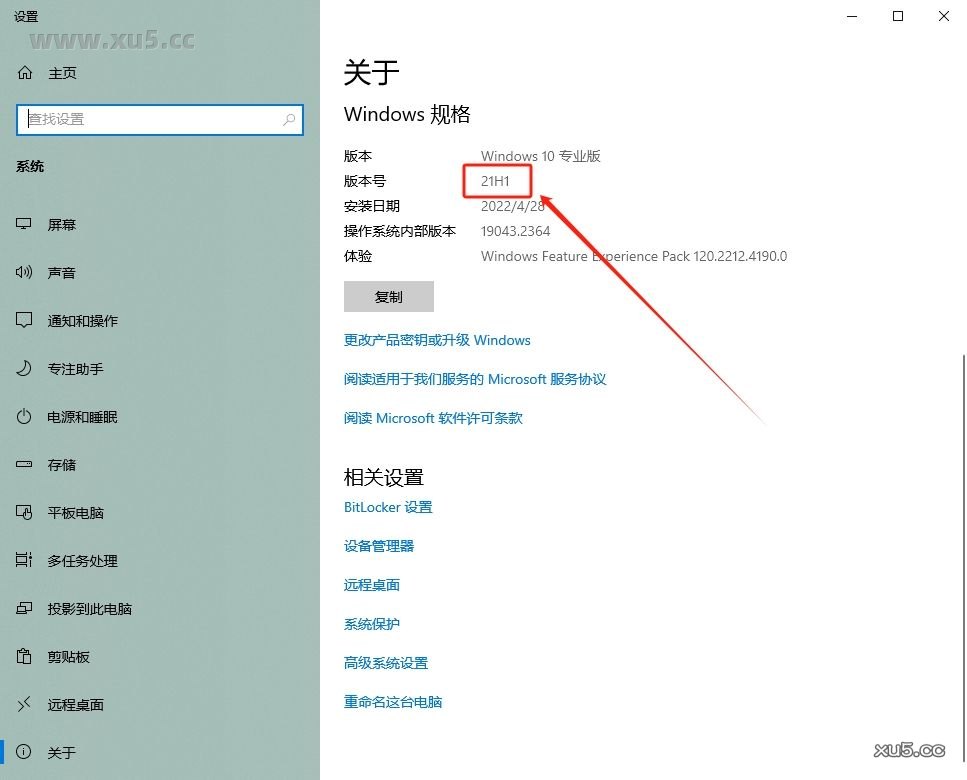Image resolution: width=967 pixels, height=780 pixels.
Task: Open Microsoft 软件许可条款 link
Action: pyautogui.click(x=433, y=418)
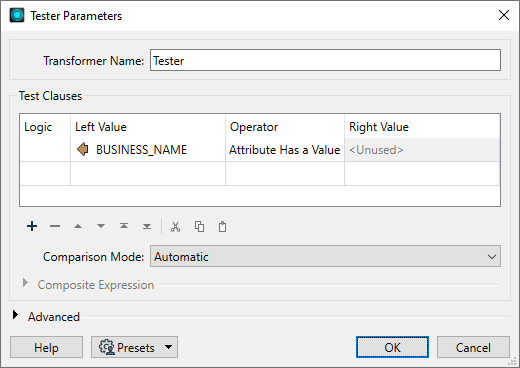
Task: Close the Tester Parameters dialog
Action: click(504, 15)
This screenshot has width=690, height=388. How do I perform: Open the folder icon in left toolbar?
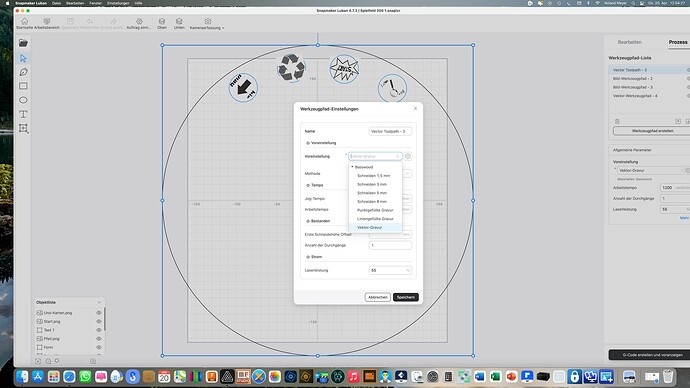pos(23,43)
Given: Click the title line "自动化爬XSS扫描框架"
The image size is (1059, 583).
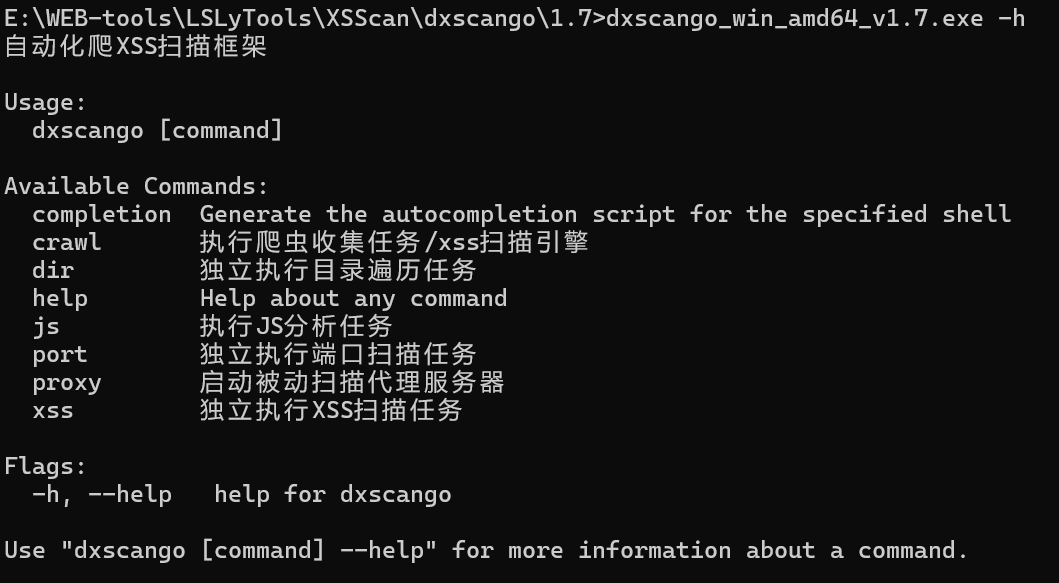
------------------------
Switch "folder icon" to "directory icon" in the items above and give them again with nothing else changed. Leave the pictures out.

Solution to this exercise:
Image resolution: width=967 pixels, height=780 pixels.
Task: Open Microsoft 软件许可条款 link
Action: pyautogui.click(x=433, y=418)
Task: Close the Tester Parameters dialog
Action: click(504, 15)
This screenshot has width=690, height=388. How do I perform: Open the directory icon in left toolbar?
pos(23,43)
Given: Click the title line "自动化爬XSS扫描框架"
The image size is (1059, 583).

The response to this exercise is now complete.